Wow! Wagner appreciated music by others than his? I'm astonished. hehehehhehe (i'm just kidding)

I think Mahler said that there are only two composers in Germany: Beethoven and Wagner.


----------



## Sid James (Feb 7, 2009)

Liszt's three musical idols where Beethoven, Weber and Schubert. His apartment museum in Budapest has a music stand with the heads of those three guys sculpted on it.

It's widely known John Cage like the music of Satie, and was much influenced by him. CAge even organised the first complete performance of Satie's _Vexations _(around 24 hours long!). Satie's contemporaries, Debussy and Ravel, where also much influenced by him, as where the 'Les Six' group between the wars (consisting of Poulenc, Honegger, Milhaud, etc.).

Elliott Carter was early on influenced by many composers, knew them personally and went to concerts of their music. Intially it was Copland, but also Ives and the Viennese atonalists, also Ruth Crawford Seeger and the harpist Carlos Salzedo. Copland paid tribute to Carter as being one of the most significant of all American creative artists, in any field, in the 20th century.


----------



## PlaySalieri (Jun 3, 2012)

It will be quicker if everyone reads here:

http://en.wikiquote.org/wiki/Wolfgang_Amadeus_Mozart#Quotations_about_Mozart


----------



## PlaySalieri (Jun 3, 2012)

drpraetorus said:


> Hayden said to Leopold Mozart "As I am an honest man, your son is the greatest composer known to me".


I agree with him - but that quote would carry more weight if had been said to someone else - Salieri for example - and Salieri had reported it in a letter.


----------



## Krisena (Jul 21, 2012)

drpraetorus said:


> Wagner loved Beethoven. He wrote out the Beethoven symphonies into piano reductions to learn how he composed them and orchestrated them.


 Love letters would be more effective, I think


----------

::::::

**PROBLEM 1:**
According to the forum thread on composers, whose heads are sculpted on the music stand in Liszt's apartment museum in Budapest?
**PROBLEM 2:**
Reproduce the stretch of the listing from the line containing "Collapse the Configuration" through the end of the listing, including both ends, and omit the pictures.

(Text and item location entries)
::::::

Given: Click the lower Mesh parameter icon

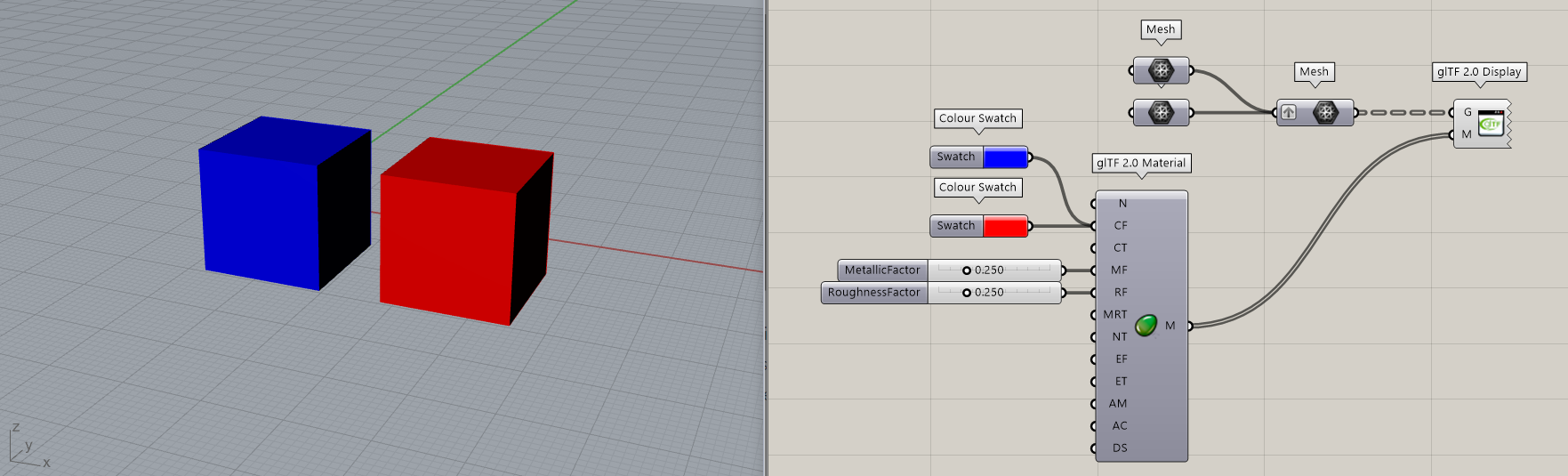Looking at the screenshot, I should pyautogui.click(x=1161, y=112).
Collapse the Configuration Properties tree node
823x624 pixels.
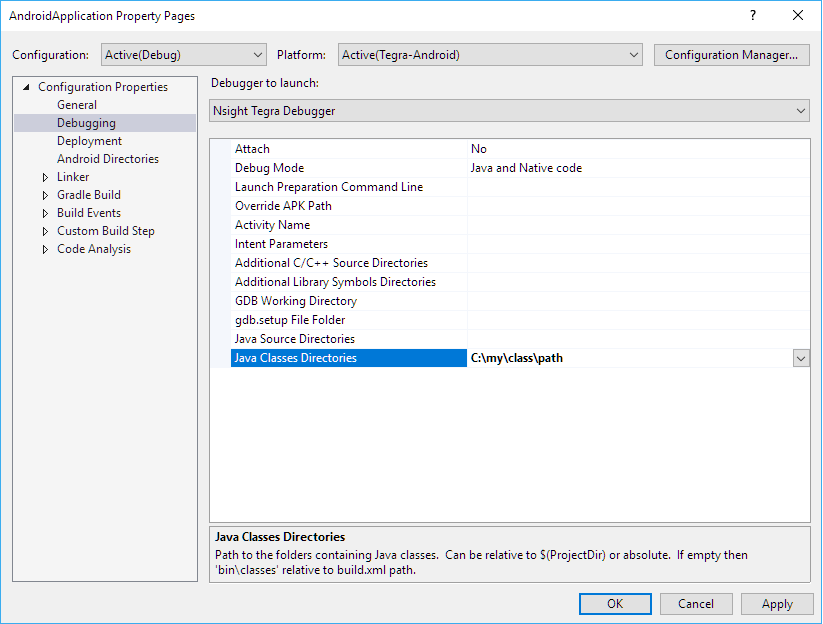tap(26, 87)
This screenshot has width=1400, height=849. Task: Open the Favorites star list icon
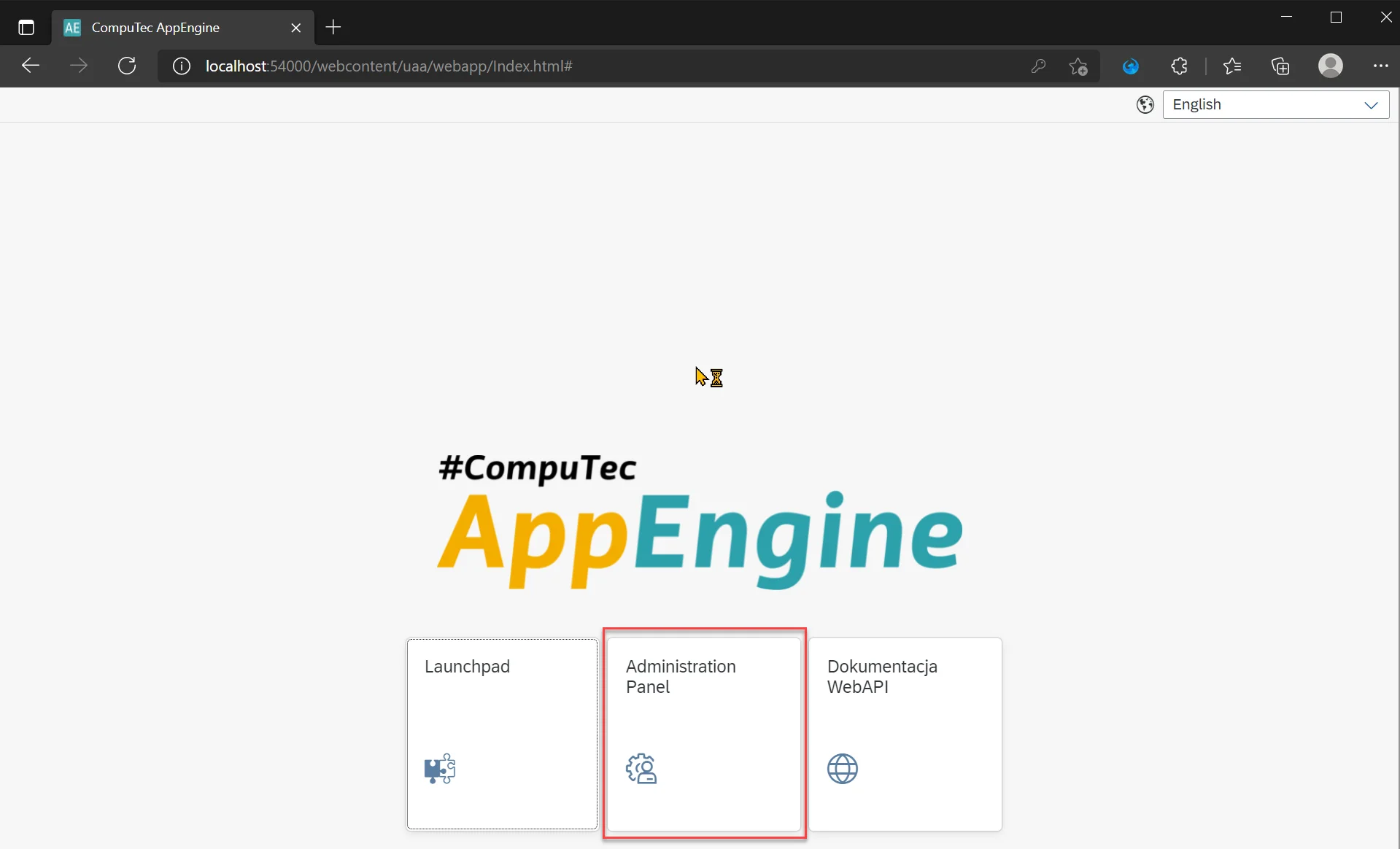point(1232,66)

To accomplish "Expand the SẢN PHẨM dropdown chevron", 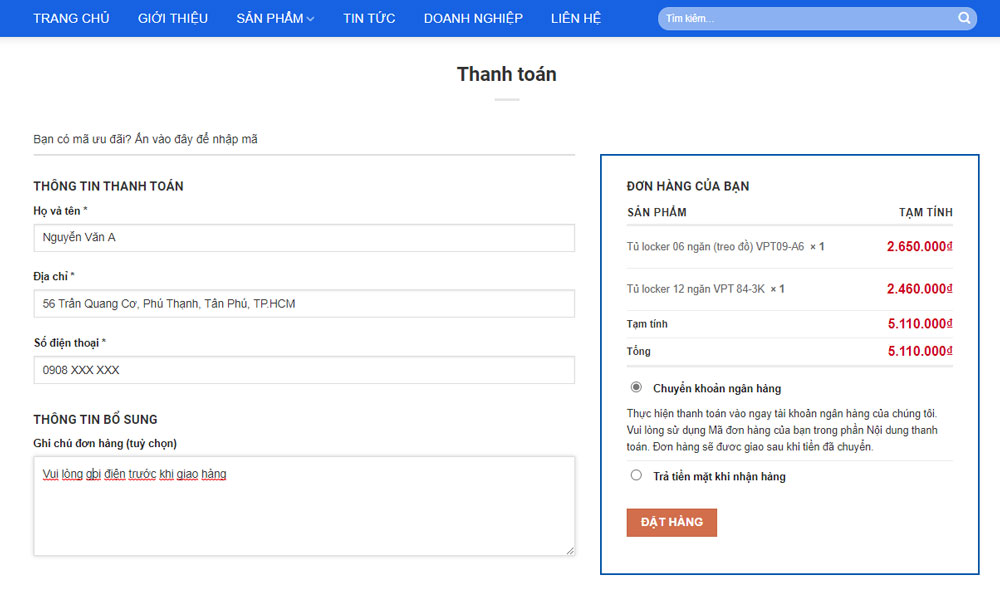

::::::

**TASK OUTPUT 1:**
Beethoven, Weber and Schubert.

**TASK OUTPUT 2:**
Collapse the Configuration Properties tree node
823x624 pixels.
tap(26, 87)
This screenshot has width=1400, height=849. Task: Open the Favorites star list icon
point(1232,66)

To accomplish "Expand the SẢN PHẨM dropdown chevron", 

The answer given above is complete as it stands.